Mientras todos asentían sucedió algo.

Estaban tan cansados, o quizá ocurrió tan rápido, que al pronto nadie reaccionó. Un segundo antes Carter se hallaba a la derecha de Blanes frotándose las manos y un segundo después había saltado hacia la silla del ordenador central y asestado una patada bajo la mesa. Entonces hinchó el pecho y los miró a todos como un viejo fogonero de tren interrumpiendo una conversación entre pasajeros de primera clase.

– Se ha olvidado de los malos estudiantes, profesor, los que hacemos novillos. Aún podemos resultar útiles para limpiar las aulas. -Con un ademán teatral, se agachó y recogió la pequeña serpiente aplastada-. Imagino que su familia andará cerca. Aunque no lo parezca, estamos en la selva, y los bichos tienen por costumbre penetrar en las casas vacías en busca de comida.

– No es venenosa -dijo Jacqueline sin inmutarse, cogiendo la serpiente-. Parece una culebra verde de los manglares.

– Ya, pero asquea lo suyo, ¿eh? -Carter le arrebató el reptil, se acercó a una papelera de metal y dejó caer la pequeña guirnalda verde de tripas reventadas-. Por lo visto, no solo vamos a trabajar con la cabeza: será preciso hacer algo con los pies. Y eso me recuerda que yo también necesito ayuda. Alguien que colabore abriendo y ordenando provisiones, cocinando, realizando turnos de guardia y vigilancia, limpiando un poco… Ya saben, todas esas vulgaridades de la vida…
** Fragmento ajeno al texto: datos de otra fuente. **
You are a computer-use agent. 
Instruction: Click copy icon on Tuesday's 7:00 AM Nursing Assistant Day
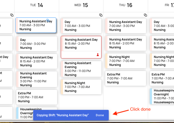point(48,20)
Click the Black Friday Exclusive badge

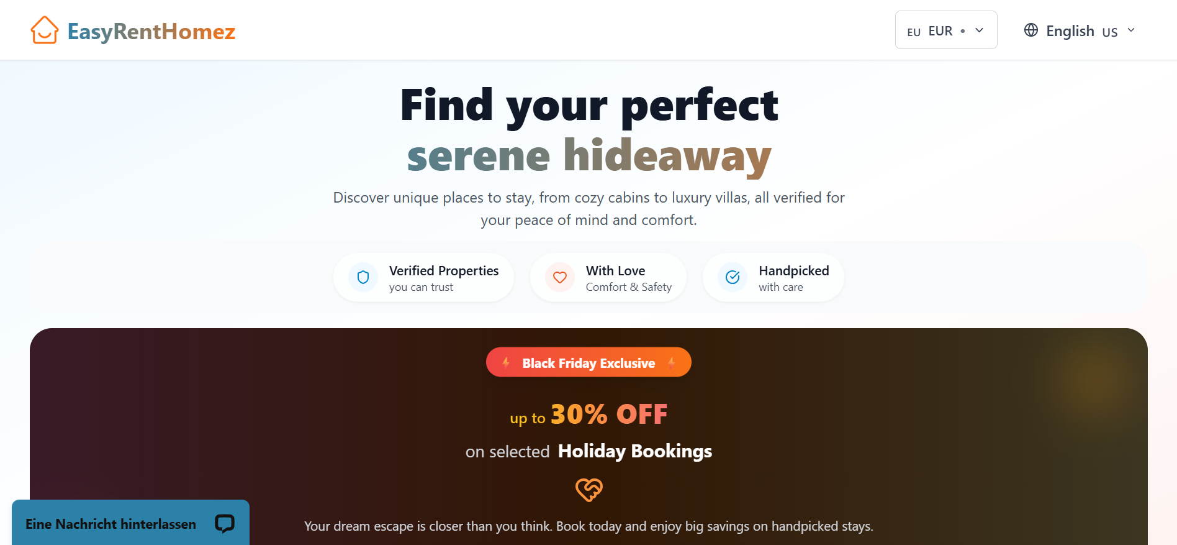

– Lo haré yo -dijo Víctor de inmediato, y miró a Elisa- Puedes ocuparte sola de esos cálculos. -Ella observó que Carter sonreía, como si el ofrecimiento de Víctor le pareciese divertido.

– Bien -zanjó Blanes-. Vamos a empezar. ¿De cuánto tiempo cree que disponemos, Carter?

– ¿Se refiere antes de que Eagle nos envíe a la caballería? Un par de días, tres a lo sumo, si se han tragado los anzuelos que dejé en Yemen.

– Es poco.

– Pues serán aún menos, profesor -dijo Carter-. Porque Harrison es un zorro astuto y sé que no se los tragará.

Lo bueno de las personas que se sienten ligeramente tristes en su vida cotidiana es que, cuando llegan los momentos tristes de verdad, siempre recuperan un poco de ánimo. Es como si pensaran: «No sé de qué me quejo. Mira lo que está pasando ahora». Era justo lo que le sucedía a Víctor. No podía afirmarse que fuera feliz por completo, pero experimentaba una exaltación, una fuerza vital insospechada. Atrás quedaban sus días de plantas hidropónicas y lecturas filosóficas: ahora vivía en un mundo salvaje que le exigía nuevas cualidades casi cada minuto. Además, le gustaba sentirse útil. Siempre había creído que nada de lo que uno sabe hacer sirve de mucho si no sirve para los demás, y era el momento de poner en práctica esa máxima. A lo largo de la tarde había abierto cajas, barrido y limpiado bajo las órdenes de Carter. Estaba extenuado, pero había descubierto que la fatiga tenía algo que enganchaba como una droga.

En un momento dado, Carter le preguntó si sabía cocinar con el microondas.

– Puedo hacer estofado -contestó.

Carter se quedó mirándolo.

– Pues hágalo.

Le parecía evidente que el ex militar abusaba, pero él obedecía sin rechistar. A fin de cuentas, ¿qué satisfacción encontraba cuando trabajaba para él solo en su casa? Ahora tenía la oportunidad de ayudar a otros con aquellas simplezas.